Deep dive 1: sampling without silent bias

Uniform 0.1% undersamples rare safety failures and oversamples easy thumbs-up. Staff+ designs stratified + active sampling: oversample tool failures, escalations, grounding declines, and low-confidence routes; cap any single power-user's contribution. Store sampling_reason on every row so you can reweight later. Never train only on thumbs-down — that encodes "be conservative and useless."

Deep dive 2: annotation quality and reward hacking

Preference data needs clear rubrics and inter-annotator agreement (IAA) thresholds (e.g., Cohen's κ or pairwise agreement ≥0.7 for gold). Spot-check with experts on safety queues. Watch for sycophancy and length bias in raters — measure with holdout probes. Keep red-team datasets out of the organic mix so adversarial coverage does not get diluted.

Production → train is a privacy incident waiting to happen. Redact before humans; dual-control for export; honor consent=train_ok. Hash prompts for dedup. Eval leakage: promotion gates must block train rows that near-duplicate gold eval items (07).

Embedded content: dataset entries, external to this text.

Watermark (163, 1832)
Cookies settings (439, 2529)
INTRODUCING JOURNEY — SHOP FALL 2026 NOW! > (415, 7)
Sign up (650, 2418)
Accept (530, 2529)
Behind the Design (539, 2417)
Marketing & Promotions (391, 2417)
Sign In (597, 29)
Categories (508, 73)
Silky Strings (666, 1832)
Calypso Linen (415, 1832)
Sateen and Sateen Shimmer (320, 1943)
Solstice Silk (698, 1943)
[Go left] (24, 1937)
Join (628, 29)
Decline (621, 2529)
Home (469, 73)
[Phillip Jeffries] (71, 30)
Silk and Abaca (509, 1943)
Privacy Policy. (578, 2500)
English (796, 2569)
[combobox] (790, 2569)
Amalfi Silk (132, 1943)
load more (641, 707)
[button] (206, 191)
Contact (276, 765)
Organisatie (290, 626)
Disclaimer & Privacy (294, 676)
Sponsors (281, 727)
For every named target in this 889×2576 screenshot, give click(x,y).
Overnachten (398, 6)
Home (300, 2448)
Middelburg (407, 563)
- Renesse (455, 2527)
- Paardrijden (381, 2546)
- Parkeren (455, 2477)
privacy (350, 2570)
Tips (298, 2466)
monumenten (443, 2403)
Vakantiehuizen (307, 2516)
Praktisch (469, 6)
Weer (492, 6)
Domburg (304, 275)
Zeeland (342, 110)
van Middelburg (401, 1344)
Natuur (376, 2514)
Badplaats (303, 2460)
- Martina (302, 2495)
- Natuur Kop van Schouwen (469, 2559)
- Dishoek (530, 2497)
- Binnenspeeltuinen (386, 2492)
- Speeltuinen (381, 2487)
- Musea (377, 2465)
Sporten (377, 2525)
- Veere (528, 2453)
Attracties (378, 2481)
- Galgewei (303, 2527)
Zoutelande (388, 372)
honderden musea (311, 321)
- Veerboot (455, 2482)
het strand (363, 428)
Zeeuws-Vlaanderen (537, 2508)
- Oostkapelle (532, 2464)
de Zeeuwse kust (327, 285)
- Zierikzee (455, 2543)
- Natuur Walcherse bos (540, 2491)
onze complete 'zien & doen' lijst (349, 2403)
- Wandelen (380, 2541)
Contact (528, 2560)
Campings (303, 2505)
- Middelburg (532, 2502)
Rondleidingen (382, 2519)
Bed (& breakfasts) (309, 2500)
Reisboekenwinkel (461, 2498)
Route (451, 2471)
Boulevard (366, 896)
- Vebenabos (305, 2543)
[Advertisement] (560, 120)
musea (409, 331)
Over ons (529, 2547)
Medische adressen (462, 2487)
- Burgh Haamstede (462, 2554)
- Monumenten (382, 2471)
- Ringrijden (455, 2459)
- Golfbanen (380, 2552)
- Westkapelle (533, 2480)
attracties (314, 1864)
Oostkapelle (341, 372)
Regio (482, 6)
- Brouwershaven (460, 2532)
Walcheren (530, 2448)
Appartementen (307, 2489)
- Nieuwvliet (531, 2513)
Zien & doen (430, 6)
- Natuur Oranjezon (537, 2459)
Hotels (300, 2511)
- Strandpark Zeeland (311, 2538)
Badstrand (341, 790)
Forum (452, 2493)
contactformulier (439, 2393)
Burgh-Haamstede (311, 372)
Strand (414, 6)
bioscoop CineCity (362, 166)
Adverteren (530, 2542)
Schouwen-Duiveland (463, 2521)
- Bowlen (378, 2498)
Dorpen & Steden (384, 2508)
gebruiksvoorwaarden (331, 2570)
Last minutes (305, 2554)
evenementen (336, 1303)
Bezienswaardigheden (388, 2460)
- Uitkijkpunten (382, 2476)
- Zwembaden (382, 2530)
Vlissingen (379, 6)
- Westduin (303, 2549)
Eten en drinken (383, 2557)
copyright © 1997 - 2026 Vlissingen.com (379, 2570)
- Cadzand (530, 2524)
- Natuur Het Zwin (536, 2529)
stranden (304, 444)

Pin dataset versions in training configs for reproducibility and rollback.

Deep dive 4: promotion SLOs and bad-week rollback

A labeling vendor outage or rubric change can poison a week of data. Keep pending vs gold states; train only on gold. If online metrics regress after a train job, roll back dataset pin and model together (19). In 45 minutes, cover sampling bias, redaction, IAA gate, and version pins — not GPU kernel details.

What's expected at each level

  • Mid-level: "log thumbs and fine-tune on them."
  • Senior: human annotation queue + basic PII stripping.
  • Staff+: stratified/active sampling with reason codes; IAA gates; dataset versioning; train/eval leakage checks; consent.
  • Principal: reward-hacking detection, vendor quality contracts, incident rollback of datasets, and clear separation of organic vs adversarial streams.

Follow-up questions to expect

  • "How do you stop the model from learning to please raters?" (Rubrics, probes, mix of outcome metrics.)
  • "Who sees raw user data?" (Need-to-know queues; redact first; audit access.)
  • "How fast can a new failure class enter training?" (Hot queue → emergency dataset → gated promote.)